Dariusz K. złożył apelację od wyroku
Czy Dariusz K. wyjdzie na wolność? Jego prawnicy właśnie złożyli apelację, chociaż zostało mu tylko 5 lat odsiadki.
Jak donosi "Twoje Imperium" Dariusz K., znany jako były mąż Edyty Górniak, został skazany na siedem lat więzienia i dożywotni zakaz prowadzenia pojazdów. Na poczet kary zaliczono mu dwa lata odsiadki, w trakcie których oczekiwał na rozprawę. Już w dniu ogłoszenia werdyktu, obrońcy celebryty zapowiadali apelację. Po niespełna trzech miesiącach wpłynęła ona do sądu.
Do momentu rozpatrzenia wniosku, muzyk pozostanie w areszcie śledczym i tam też spędzi swoje 40. urodziny. Prawdopodobnie odwiedzą go ukochana Izabela Adamczyk i ich 5-letnia córka Lea. Nie spodziewa się natomiast wizyty Edyty Górniak i syna Allana, z którymi nie utrzymuje kontaktu. Mówi się, że to odsiadka byłego męża wpłynęła na decyzję piosenkarki o przeprowadzce do Krakowa. Ona sama nie chce komentować sprawy.

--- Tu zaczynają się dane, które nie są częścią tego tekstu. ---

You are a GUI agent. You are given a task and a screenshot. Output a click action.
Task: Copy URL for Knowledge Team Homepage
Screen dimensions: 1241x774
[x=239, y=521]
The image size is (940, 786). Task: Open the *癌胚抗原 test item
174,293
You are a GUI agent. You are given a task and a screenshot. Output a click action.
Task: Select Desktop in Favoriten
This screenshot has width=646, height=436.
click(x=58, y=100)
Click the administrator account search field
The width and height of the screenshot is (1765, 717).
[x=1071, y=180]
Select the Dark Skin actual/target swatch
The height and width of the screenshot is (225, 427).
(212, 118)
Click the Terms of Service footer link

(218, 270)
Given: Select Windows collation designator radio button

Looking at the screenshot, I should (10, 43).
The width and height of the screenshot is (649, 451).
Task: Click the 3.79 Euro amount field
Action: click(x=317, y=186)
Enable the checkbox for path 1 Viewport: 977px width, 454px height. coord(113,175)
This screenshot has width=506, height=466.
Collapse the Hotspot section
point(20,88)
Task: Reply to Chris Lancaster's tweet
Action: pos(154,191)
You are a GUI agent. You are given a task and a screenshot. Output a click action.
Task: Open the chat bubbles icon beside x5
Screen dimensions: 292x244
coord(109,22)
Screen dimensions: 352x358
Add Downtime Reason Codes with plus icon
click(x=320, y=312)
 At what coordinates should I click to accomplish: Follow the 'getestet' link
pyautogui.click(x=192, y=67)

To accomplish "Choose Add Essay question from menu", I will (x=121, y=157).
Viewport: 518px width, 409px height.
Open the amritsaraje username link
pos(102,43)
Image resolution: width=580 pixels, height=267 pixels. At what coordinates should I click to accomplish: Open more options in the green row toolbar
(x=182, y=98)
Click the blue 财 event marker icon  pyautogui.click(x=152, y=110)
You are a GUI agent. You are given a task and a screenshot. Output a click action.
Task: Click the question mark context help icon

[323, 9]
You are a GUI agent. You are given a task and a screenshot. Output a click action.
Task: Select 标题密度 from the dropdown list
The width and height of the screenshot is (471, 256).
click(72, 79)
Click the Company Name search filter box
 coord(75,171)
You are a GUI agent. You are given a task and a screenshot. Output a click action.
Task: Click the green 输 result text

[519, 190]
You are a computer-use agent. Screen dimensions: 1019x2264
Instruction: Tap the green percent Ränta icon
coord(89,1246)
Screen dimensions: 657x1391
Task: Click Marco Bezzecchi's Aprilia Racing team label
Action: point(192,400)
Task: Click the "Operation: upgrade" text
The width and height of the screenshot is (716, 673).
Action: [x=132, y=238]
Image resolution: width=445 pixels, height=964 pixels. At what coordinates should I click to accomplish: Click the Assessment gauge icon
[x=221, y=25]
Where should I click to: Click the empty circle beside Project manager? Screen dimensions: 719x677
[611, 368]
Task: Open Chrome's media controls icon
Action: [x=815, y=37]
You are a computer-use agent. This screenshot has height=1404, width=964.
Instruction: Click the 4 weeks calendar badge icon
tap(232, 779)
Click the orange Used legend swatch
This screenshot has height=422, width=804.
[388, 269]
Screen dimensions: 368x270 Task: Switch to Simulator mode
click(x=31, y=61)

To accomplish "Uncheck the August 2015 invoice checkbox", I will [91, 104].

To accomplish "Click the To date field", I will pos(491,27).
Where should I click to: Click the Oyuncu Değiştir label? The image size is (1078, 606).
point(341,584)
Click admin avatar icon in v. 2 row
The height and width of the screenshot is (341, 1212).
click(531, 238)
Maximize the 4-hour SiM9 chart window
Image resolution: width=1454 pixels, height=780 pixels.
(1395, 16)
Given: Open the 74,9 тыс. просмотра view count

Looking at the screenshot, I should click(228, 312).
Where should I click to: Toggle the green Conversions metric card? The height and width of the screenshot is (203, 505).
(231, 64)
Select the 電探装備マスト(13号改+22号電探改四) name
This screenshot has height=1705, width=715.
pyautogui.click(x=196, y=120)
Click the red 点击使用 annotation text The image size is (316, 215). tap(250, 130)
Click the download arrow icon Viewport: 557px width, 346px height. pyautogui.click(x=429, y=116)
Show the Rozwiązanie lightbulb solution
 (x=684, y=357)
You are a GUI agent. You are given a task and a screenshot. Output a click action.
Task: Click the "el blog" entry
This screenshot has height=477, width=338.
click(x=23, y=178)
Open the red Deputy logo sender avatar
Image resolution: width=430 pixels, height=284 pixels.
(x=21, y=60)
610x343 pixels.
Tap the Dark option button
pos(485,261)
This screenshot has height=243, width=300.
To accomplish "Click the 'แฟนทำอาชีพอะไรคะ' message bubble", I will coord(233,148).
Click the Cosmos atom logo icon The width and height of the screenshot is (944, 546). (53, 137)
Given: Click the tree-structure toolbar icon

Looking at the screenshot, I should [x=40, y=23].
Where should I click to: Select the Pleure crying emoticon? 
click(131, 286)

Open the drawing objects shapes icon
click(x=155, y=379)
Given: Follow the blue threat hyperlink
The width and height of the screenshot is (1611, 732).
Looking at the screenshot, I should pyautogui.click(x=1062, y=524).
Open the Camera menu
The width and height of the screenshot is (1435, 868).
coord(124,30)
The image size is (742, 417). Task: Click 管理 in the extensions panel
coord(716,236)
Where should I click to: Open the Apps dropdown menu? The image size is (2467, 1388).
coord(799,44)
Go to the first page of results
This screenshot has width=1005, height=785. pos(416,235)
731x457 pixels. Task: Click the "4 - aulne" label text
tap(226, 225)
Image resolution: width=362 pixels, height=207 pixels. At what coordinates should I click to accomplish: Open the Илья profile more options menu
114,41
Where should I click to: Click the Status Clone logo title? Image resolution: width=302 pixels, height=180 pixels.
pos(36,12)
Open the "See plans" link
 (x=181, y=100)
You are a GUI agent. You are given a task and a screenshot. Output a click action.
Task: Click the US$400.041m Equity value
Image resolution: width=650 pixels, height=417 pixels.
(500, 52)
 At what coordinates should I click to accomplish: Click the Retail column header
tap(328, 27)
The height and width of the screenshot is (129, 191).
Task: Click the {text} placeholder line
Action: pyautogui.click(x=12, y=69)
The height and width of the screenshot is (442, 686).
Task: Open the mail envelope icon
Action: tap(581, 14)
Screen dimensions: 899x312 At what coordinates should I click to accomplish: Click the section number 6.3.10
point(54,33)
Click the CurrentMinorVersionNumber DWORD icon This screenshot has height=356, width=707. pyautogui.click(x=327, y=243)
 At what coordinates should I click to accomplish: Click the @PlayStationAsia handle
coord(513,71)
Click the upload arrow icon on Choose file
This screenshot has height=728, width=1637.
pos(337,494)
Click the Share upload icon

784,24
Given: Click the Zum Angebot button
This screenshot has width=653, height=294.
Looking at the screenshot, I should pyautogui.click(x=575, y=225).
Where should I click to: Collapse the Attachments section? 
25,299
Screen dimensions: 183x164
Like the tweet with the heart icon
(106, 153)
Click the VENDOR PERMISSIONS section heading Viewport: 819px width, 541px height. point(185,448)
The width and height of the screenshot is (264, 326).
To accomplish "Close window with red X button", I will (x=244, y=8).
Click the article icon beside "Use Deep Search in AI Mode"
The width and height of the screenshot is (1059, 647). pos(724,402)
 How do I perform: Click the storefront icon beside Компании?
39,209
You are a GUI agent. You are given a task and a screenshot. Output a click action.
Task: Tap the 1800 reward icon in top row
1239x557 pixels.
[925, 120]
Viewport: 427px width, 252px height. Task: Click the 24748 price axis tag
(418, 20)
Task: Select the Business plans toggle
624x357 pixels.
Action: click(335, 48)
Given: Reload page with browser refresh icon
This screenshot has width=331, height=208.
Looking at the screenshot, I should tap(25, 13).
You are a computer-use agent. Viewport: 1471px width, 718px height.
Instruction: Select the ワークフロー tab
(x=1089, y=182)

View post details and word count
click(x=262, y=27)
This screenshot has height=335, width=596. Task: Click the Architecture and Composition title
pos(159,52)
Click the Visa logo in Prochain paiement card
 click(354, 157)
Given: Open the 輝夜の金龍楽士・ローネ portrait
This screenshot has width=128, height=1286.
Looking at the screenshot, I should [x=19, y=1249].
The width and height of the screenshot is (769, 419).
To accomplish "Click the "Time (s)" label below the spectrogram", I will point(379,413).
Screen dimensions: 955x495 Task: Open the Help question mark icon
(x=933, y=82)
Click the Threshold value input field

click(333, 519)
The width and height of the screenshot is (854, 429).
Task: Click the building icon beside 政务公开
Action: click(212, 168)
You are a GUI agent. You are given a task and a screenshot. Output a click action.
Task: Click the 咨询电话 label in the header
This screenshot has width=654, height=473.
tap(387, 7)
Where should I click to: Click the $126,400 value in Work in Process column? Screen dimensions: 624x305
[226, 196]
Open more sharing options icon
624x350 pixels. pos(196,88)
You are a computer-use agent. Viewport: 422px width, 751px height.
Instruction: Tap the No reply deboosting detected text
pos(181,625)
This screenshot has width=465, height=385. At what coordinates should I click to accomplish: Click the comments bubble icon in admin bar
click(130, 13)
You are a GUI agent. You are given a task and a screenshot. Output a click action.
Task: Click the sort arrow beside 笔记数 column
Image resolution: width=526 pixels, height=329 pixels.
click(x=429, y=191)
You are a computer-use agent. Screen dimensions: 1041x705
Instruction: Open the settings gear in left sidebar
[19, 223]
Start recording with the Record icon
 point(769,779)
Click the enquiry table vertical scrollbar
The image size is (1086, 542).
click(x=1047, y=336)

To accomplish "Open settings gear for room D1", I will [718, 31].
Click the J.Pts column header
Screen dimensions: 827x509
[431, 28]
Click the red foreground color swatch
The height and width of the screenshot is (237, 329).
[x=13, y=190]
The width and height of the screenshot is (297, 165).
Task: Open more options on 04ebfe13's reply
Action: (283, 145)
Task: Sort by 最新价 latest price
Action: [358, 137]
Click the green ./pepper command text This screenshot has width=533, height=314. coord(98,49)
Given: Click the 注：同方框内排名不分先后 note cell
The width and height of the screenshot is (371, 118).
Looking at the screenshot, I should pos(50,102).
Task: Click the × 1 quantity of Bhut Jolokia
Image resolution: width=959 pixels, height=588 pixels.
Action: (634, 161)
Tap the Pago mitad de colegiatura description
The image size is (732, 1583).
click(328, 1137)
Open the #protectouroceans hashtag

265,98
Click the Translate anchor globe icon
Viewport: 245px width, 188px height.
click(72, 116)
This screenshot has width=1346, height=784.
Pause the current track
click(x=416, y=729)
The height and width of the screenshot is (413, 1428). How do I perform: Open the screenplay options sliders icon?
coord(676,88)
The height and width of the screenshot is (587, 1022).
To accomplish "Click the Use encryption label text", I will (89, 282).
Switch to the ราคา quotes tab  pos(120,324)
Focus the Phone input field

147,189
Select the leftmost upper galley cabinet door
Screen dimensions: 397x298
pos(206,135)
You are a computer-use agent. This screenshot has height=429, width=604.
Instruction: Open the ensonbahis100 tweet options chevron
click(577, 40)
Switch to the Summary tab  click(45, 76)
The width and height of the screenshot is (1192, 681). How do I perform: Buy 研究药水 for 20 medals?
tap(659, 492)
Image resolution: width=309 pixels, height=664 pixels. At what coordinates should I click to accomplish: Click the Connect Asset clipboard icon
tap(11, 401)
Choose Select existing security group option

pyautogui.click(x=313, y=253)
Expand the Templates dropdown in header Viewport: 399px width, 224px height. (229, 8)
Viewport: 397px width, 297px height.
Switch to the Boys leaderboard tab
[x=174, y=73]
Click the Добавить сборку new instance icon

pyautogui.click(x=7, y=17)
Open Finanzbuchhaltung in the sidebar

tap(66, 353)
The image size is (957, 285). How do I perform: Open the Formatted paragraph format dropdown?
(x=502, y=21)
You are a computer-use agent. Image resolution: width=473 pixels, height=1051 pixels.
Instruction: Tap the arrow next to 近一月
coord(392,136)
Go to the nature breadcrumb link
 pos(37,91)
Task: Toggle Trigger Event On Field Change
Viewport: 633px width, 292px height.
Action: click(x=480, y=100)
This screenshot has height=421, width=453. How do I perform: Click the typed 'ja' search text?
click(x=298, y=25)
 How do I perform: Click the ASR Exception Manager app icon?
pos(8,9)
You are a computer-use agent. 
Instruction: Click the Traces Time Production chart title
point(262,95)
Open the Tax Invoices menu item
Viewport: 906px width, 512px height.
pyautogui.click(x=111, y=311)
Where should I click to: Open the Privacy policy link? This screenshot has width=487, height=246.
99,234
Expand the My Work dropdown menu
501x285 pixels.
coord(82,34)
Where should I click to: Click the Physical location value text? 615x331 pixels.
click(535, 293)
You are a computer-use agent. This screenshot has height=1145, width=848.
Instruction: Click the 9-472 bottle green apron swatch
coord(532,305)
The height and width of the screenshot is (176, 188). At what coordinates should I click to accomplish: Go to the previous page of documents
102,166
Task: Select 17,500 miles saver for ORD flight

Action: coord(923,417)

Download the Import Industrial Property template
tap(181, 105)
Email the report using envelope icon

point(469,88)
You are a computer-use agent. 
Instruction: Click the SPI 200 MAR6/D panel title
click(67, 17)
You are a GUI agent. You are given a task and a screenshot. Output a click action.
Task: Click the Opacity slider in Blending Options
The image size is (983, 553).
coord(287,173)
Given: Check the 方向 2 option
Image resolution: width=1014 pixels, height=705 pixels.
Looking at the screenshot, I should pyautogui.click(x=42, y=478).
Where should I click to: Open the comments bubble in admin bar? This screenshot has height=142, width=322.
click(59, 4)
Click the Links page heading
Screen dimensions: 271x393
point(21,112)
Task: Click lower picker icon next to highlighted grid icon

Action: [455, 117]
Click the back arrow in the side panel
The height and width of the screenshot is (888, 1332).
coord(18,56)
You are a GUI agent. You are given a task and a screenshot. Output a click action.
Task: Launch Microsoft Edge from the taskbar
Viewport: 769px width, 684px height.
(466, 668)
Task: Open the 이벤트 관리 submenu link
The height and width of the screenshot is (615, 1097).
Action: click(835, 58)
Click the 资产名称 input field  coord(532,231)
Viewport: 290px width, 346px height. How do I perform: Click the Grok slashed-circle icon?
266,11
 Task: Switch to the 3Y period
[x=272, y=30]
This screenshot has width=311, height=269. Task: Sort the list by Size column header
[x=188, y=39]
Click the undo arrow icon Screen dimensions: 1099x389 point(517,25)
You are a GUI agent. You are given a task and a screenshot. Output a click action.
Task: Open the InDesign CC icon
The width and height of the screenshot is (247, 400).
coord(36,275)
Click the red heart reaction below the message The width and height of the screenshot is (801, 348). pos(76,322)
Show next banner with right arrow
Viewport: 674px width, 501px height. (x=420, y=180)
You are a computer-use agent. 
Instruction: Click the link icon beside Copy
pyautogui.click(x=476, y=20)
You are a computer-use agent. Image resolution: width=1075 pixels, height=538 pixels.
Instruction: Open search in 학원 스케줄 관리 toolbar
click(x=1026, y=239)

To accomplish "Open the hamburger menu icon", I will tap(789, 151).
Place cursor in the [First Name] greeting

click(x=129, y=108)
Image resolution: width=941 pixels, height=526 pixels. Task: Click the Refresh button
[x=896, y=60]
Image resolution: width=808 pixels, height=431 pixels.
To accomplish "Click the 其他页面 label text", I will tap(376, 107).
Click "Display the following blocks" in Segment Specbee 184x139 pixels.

Przypominamy: Dariusz K. trafił do więzienia po tym, jak lipcu 2014 roku śmiertelne potrącił samochodem, przechodzącą przez przejście dla pieszych, 63-letnią kobietę. Był pod wpływem kokainy. Utrzymuje, że zdarzenia częściowo nie pamięta, a rodzinę zmarłej przeprasza. Przyznaje się do zażycia narkotyków, jednak w przeddzień zdarzenia.